YOUR GOAL → Copy out the records below word for word, from the start of the records through the line that contains "This screenshot has width=700, height=460.".

RECORDS PROVIDED →
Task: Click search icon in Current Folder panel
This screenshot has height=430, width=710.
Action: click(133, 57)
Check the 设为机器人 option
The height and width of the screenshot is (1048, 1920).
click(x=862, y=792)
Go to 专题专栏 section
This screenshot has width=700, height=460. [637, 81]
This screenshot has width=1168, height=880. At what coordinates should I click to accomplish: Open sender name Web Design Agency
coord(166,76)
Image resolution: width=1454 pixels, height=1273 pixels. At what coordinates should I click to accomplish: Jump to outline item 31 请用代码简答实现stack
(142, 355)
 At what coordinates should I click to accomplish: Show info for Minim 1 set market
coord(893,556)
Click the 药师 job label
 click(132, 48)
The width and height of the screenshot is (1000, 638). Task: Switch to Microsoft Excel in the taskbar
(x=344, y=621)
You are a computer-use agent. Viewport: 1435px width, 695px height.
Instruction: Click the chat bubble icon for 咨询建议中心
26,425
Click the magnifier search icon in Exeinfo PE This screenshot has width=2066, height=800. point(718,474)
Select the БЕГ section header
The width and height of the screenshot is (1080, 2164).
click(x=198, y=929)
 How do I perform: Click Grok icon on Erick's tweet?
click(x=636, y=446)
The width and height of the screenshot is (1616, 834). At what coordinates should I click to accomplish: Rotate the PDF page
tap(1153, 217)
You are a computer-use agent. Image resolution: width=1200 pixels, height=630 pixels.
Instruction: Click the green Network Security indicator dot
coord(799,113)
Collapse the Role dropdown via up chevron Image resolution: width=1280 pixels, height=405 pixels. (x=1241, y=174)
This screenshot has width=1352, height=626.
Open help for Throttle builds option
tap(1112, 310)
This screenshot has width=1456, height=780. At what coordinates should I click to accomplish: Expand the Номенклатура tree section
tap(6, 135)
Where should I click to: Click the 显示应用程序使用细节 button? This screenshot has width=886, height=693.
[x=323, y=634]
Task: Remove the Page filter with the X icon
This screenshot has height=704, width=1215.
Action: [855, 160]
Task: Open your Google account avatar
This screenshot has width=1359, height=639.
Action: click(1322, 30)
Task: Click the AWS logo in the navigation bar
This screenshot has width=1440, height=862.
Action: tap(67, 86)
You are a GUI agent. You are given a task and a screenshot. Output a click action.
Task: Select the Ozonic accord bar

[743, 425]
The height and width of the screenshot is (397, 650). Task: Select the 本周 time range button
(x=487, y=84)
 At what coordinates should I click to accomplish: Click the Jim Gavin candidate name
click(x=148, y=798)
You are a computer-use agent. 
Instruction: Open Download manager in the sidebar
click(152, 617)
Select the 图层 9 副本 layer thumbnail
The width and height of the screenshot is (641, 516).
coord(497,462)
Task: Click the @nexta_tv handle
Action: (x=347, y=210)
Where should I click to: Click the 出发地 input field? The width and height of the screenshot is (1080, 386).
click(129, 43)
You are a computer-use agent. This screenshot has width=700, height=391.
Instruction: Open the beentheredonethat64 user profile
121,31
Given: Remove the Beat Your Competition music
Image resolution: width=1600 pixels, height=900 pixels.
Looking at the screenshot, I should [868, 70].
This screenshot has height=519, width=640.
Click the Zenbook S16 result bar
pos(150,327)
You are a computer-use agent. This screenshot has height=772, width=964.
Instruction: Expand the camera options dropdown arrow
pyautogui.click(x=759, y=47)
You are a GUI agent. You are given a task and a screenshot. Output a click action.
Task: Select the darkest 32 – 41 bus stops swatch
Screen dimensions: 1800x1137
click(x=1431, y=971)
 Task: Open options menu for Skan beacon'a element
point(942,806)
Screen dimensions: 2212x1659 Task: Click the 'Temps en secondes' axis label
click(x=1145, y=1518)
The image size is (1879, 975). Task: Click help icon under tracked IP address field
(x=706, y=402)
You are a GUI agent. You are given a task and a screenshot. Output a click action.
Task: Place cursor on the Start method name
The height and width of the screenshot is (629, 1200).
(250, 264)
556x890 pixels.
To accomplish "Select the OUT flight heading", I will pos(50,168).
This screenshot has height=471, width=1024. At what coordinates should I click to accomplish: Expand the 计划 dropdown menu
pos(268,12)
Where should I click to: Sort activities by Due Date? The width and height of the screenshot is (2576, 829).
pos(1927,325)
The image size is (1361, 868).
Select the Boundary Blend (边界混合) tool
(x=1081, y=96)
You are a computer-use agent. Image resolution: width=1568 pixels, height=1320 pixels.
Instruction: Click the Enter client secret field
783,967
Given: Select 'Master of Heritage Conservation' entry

REPLY →
Task: Click search icon in Current Folder panel
This screenshot has height=430, width=710.
Action: click(133, 57)
Check the 设为机器人 option
The height and width of the screenshot is (1048, 1920).
click(x=862, y=792)
Go to 专题专栏 section
This screenshot has width=700, height=460. [637, 81]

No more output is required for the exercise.